Warum führt die Pilgerfahrt nach Mekka?

Mekka ist die heiligste Stadt des Islams, da der Prophet Mohammed dort geboren wurde und nach islamischer Überlieferung die ersten Offenbarungen empfangen hat. Mekka war jedoch schon in vorislamischer Zeit ein Pilgerort. 


Wie läuft das Opferfest ab?

Sowohl am ersten Morgen des Opferfests als auch am ersten Morgen des Fastenbrechenfests wird gemeinsam gebetet – in der Moschee oder auf einem speziell dafür vorgesehenen offenen Platz. Die Besonderheit dabei ist, dass die Ansprache (meist durch den Imam) nach dem Gebet, und nicht davor erfolgt, wie es beim Freitagsgebet üblich ist. Für Sunniten ist die Teilnahme Pflicht, Ausnahmeregelungen gelten für Gläubige, die sich auf der Pilgerfahrt nach Mekka befinden.

Anschließend werden die Moschee oder der Friedhof besucht, um verstorbenen Verwandten und Freunden zu gedenken. Danach wird die Verwandtschaft und Bekanntschaft besucht und gemeinsam im festlich geschmückten Haus gegessen. Zudem werden Geschenke verteilt – an Bedürftige und insbesondere Kinder, die sich in größeren Städten zu kirmesartigen Festen mit Karussells und Süßigkeiten zusammenfinden.

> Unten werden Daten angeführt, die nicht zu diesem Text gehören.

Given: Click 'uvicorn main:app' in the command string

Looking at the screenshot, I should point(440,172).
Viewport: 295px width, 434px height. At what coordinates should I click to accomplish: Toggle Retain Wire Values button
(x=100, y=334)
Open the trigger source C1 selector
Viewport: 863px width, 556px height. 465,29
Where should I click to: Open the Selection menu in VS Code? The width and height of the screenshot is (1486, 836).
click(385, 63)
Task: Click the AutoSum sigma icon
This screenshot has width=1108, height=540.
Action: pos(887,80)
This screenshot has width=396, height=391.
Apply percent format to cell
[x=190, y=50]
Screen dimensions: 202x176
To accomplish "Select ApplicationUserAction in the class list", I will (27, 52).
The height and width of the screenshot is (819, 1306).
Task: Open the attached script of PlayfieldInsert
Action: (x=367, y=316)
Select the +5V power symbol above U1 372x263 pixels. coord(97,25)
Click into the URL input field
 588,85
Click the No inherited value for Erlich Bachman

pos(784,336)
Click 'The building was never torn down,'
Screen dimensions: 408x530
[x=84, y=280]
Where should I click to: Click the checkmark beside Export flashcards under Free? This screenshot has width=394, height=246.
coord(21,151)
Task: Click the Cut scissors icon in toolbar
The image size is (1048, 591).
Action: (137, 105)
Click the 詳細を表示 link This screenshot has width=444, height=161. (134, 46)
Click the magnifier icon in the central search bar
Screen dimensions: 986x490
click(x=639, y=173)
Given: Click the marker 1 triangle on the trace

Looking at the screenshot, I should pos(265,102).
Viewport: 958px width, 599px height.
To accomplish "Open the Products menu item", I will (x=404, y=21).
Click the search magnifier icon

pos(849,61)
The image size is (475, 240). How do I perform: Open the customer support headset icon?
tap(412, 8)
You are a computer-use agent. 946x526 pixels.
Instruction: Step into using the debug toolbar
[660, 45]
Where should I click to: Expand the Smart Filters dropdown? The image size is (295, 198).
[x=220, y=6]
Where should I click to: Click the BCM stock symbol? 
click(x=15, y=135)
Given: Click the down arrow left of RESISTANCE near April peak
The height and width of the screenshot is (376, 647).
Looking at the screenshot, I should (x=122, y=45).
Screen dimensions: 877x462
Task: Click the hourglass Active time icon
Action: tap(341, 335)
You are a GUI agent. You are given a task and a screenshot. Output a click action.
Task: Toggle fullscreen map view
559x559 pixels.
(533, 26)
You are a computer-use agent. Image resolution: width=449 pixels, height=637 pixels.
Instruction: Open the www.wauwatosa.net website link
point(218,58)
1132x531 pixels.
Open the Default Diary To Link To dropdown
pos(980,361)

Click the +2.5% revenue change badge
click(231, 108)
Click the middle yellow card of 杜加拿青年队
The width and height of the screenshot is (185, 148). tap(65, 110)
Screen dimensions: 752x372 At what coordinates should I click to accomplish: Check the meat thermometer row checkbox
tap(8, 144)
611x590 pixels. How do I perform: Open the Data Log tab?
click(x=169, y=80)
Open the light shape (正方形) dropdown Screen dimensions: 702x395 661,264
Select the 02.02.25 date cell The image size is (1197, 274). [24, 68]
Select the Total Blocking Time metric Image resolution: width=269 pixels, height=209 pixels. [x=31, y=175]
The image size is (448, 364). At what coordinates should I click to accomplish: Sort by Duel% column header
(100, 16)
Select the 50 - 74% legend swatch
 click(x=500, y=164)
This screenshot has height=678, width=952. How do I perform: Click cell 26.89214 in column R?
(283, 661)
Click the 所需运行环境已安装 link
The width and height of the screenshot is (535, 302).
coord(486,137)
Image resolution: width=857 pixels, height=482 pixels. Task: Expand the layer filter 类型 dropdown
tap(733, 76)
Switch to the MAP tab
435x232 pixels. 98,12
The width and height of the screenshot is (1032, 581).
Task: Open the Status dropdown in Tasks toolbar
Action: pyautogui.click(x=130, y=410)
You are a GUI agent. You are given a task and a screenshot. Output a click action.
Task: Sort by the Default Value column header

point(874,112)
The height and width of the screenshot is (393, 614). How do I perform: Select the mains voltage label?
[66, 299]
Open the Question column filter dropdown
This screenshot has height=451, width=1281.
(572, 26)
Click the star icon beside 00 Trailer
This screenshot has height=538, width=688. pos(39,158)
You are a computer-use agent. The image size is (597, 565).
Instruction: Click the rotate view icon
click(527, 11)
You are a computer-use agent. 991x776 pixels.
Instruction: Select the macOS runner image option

Warum findet es jedes Jahr an einem anderen Tag statt?

Im vergangenen Jahr fand das Opferfest am 1. September statt, dieses Jahr am 21. August. Der Grund dafür ist der islamischen Kalender, der sich komplett nach dem Mond richtet. Seine Jahre bestehen aus zwölf Mondmonaten, die 29 oder 30 Tage lang sind, ein Jahr ist im Durchschnitt etwa 354 1⁄3 Tage lang – also etwa elf Tage kürzer als die etwa 365 1⁄4 Tage langen Sonnenjahre der christlichen Zeitrechnung. Dadurch verschiebt sich auch das Opferfest im Sonnenkalender rückwärts um meist elf Tage pro Jahr und kann zu jeder Jahreszeit stattfinden. 2019 findet das Opferfest am 11. August statt.